- [AIM OF THE TASK] All of the entries below must be copied out exactly.

- [GIVEN ENTRIES]
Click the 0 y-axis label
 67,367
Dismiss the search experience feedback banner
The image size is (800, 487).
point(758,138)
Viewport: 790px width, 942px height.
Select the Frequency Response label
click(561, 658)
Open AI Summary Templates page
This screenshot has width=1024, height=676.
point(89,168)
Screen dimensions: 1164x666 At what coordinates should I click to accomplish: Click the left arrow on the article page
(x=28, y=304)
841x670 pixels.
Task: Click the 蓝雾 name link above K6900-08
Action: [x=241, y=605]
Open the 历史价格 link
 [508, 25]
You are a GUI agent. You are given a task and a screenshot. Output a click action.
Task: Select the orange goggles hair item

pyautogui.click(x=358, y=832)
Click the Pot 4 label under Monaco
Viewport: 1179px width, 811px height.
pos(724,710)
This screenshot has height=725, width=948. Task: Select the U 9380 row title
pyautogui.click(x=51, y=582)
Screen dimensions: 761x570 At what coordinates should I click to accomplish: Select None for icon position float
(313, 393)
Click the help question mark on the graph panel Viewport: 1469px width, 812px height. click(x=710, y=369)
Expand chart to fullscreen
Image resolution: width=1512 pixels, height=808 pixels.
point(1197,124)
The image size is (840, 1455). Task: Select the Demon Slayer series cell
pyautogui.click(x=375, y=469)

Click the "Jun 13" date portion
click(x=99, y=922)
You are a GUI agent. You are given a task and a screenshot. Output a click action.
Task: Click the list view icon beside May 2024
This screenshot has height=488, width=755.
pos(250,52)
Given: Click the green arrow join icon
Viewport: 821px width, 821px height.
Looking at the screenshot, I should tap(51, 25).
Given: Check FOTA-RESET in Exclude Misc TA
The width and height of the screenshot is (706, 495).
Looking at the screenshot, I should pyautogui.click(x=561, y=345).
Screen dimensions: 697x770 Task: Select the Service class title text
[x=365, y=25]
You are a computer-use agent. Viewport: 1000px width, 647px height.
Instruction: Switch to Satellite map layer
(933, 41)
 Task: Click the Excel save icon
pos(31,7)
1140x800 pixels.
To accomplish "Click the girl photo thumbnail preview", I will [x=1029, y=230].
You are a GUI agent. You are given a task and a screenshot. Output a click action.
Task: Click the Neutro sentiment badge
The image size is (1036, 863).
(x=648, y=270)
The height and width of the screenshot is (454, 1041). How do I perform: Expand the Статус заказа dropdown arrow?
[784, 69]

- [TASK ANSWER]
Click the 0 y-axis label
 67,367
Dismiss the search experience feedback banner
The image size is (800, 487).
point(758,138)
Viewport: 790px width, 942px height.
Select the Frequency Response label
click(561, 658)
Open AI Summary Templates page
This screenshot has width=1024, height=676.
point(89,168)
Screen dimensions: 1164x666 At what coordinates should I click to accomplish: Click the left arrow on the article page
(x=28, y=304)
841x670 pixels.
Task: Click the 蓝雾 name link above K6900-08
Action: [x=241, y=605]
Open the 历史价格 link
 [508, 25]
You are a GUI agent. You are given a task and a screenshot. Output a click action.
Task: Select the orange goggles hair item

pyautogui.click(x=358, y=832)
Click the Pot 4 label under Monaco
Viewport: 1179px width, 811px height.
pos(724,710)
This screenshot has height=725, width=948. Task: Select the U 9380 row title
pyautogui.click(x=51, y=582)
Screen dimensions: 761x570 At what coordinates should I click to accomplish: Select None for icon position float
(313, 393)
Click the help question mark on the graph panel Viewport: 1469px width, 812px height. click(x=710, y=369)
Expand chart to fullscreen
Image resolution: width=1512 pixels, height=808 pixels.
point(1197,124)
The image size is (840, 1455). Task: Select the Demon Slayer series cell
pyautogui.click(x=375, y=469)

Click the "Jun 13" date portion
click(x=99, y=922)
You are a GUI agent. You are given a task and a screenshot. Output a click action.
Task: Click the list view icon beside May 2024
This screenshot has height=488, width=755.
pos(250,52)
Given: Click the green arrow join icon
Viewport: 821px width, 821px height.
Looking at the screenshot, I should tap(51, 25).
Given: Check FOTA-RESET in Exclude Misc TA
The width and height of the screenshot is (706, 495).
Looking at the screenshot, I should pyautogui.click(x=561, y=345).
Screen dimensions: 697x770 Task: Select the Service class title text
[x=365, y=25]
You are a computer-use agent. Viewport: 1000px width, 647px height.
Instruction: Switch to Satellite map layer
(933, 41)
 Task: Click the Excel save icon
pos(31,7)
1140x800 pixels.
To accomplish "Click the girl photo thumbnail preview", I will [x=1029, y=230].
You are a GUI agent. You are given a task and a screenshot. Output a click action.
Task: Click the Neutro sentiment badge
The image size is (1036, 863).
(x=648, y=270)
The height and width of the screenshot is (454, 1041). How do I perform: Expand the Статус заказа dropdown arrow?
[784, 69]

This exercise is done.